# What you will do
Count the lines in the data below that contain the word "dropdown", and give only that number.

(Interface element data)

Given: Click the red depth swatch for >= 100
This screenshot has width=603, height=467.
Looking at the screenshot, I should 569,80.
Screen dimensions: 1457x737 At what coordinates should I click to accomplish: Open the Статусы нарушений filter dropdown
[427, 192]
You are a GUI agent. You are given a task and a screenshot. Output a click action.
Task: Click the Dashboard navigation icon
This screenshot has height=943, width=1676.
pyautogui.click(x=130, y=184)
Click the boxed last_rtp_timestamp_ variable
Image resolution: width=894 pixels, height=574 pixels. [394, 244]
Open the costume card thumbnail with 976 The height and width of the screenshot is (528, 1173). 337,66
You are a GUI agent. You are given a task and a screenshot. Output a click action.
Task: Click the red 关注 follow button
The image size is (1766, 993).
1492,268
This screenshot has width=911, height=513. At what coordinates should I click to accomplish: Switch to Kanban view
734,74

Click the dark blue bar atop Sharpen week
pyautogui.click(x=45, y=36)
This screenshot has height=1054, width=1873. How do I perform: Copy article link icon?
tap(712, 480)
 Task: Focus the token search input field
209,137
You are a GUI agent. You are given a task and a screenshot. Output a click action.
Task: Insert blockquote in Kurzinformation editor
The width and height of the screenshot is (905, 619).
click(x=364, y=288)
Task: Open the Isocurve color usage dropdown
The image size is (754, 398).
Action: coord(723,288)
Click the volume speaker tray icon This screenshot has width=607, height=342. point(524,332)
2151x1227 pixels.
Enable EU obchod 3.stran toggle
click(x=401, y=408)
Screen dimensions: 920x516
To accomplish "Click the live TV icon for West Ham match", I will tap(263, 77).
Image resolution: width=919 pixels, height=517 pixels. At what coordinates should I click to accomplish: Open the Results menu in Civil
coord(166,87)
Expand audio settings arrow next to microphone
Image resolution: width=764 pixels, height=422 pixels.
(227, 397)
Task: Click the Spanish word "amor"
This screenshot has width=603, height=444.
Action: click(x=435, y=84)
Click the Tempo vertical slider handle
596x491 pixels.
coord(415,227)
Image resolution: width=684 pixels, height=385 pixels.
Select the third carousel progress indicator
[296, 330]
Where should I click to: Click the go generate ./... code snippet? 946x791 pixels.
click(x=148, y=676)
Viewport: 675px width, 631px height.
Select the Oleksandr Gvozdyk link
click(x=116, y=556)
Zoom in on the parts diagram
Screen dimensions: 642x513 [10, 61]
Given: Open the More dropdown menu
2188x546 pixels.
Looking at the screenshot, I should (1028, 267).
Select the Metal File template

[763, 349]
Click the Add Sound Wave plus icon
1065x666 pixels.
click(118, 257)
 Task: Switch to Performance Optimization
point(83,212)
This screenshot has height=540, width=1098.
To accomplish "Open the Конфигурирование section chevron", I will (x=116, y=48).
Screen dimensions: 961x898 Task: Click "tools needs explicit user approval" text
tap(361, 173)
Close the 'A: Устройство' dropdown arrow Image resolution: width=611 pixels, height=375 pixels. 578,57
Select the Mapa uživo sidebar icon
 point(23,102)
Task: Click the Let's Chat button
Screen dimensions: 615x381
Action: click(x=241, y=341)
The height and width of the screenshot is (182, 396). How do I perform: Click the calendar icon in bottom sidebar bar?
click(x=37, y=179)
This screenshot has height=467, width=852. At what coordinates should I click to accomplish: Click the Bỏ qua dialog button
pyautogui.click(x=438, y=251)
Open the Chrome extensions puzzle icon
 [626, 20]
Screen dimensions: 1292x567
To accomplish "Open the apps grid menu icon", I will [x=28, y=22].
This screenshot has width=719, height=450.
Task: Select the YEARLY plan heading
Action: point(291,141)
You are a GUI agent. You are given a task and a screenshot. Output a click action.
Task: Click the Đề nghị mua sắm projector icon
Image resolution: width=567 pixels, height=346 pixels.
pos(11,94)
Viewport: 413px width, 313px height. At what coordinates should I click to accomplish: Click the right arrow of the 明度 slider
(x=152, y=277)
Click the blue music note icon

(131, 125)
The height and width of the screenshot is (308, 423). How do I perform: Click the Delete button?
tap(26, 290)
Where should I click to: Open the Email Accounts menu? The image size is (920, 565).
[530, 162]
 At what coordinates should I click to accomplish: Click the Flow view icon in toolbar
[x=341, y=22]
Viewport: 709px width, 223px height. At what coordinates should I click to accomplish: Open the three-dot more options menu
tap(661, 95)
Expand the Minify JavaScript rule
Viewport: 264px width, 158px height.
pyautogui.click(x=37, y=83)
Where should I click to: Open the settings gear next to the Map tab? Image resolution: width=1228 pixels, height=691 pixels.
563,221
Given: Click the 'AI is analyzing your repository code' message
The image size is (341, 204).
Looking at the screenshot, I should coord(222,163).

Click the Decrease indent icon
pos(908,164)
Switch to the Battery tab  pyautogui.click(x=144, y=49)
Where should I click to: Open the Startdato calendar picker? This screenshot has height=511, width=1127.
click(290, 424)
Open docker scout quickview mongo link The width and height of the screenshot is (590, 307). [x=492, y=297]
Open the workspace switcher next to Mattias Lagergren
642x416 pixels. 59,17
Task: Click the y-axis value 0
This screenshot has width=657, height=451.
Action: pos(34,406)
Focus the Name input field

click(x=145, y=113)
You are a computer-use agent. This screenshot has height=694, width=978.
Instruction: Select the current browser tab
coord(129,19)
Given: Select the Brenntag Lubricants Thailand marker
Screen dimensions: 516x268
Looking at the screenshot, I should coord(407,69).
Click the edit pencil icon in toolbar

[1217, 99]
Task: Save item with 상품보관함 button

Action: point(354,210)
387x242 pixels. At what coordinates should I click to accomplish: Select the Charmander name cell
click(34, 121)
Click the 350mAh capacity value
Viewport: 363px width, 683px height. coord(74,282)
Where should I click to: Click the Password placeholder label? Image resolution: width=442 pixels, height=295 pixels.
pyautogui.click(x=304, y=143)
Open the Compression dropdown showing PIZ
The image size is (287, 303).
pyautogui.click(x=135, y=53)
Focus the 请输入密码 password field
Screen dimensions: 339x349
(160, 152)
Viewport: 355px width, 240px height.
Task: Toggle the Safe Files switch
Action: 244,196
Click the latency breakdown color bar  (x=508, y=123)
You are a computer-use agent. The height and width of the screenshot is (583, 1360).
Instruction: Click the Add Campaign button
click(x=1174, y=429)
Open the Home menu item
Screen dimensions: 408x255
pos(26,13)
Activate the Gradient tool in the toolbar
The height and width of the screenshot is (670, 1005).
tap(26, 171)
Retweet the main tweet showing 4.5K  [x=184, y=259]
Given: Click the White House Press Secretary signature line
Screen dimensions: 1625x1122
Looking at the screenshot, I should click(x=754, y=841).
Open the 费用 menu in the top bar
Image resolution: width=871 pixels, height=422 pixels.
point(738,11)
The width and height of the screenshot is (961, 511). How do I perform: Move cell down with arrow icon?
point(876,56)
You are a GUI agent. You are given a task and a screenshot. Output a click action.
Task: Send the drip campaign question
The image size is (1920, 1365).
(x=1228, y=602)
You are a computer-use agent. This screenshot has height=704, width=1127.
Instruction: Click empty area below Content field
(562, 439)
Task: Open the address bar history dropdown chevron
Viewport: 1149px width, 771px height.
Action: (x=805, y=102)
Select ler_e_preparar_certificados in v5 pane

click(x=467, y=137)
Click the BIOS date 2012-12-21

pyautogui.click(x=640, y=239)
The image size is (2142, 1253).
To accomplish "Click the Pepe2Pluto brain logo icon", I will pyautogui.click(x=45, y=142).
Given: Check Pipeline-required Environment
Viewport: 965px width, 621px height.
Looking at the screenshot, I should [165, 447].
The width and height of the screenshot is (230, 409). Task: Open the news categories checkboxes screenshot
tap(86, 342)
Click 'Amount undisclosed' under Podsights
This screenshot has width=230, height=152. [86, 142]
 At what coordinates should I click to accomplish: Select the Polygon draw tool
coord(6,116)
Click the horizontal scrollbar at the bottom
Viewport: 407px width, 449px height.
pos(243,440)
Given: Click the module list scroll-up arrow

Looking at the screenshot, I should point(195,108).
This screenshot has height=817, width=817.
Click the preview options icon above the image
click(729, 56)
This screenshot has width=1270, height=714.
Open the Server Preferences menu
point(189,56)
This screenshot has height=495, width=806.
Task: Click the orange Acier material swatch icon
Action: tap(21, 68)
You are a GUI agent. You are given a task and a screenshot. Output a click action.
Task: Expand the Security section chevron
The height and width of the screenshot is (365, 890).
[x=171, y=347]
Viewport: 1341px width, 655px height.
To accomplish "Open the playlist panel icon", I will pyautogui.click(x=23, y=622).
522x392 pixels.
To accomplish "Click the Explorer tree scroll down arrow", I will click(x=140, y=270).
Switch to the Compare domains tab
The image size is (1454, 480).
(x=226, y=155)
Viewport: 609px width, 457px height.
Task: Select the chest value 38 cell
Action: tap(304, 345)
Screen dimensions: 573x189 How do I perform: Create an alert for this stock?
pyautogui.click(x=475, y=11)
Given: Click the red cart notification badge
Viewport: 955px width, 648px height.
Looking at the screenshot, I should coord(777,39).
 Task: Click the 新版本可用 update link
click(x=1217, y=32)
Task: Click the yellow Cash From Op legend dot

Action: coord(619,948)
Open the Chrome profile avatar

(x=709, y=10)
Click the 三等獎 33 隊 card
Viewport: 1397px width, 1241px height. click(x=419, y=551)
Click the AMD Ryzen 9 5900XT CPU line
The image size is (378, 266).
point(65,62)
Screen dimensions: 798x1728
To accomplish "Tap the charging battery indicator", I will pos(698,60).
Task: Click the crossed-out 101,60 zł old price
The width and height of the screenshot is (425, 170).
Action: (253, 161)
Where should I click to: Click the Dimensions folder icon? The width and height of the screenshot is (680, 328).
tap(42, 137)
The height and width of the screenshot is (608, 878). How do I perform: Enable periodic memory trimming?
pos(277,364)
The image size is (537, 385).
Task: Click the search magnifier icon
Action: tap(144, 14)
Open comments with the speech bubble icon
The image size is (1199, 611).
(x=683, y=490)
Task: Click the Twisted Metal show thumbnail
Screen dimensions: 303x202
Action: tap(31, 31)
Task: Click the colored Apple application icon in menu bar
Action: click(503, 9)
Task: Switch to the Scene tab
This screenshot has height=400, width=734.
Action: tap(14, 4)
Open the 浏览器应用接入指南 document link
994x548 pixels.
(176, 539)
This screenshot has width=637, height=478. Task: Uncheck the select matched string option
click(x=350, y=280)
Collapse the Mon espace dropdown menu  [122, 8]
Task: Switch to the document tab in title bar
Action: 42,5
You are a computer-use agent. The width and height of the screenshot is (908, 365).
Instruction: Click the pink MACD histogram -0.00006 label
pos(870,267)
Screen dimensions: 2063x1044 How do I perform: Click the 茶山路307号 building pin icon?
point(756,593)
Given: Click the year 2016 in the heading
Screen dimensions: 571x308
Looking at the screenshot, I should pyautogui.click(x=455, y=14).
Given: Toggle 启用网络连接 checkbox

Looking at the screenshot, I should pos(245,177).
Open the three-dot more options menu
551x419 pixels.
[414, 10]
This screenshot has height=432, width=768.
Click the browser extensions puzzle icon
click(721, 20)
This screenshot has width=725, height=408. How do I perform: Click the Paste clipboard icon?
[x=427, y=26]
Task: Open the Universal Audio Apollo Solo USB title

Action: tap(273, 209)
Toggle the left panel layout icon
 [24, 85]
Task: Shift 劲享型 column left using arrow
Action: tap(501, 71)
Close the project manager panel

# Exercise result
7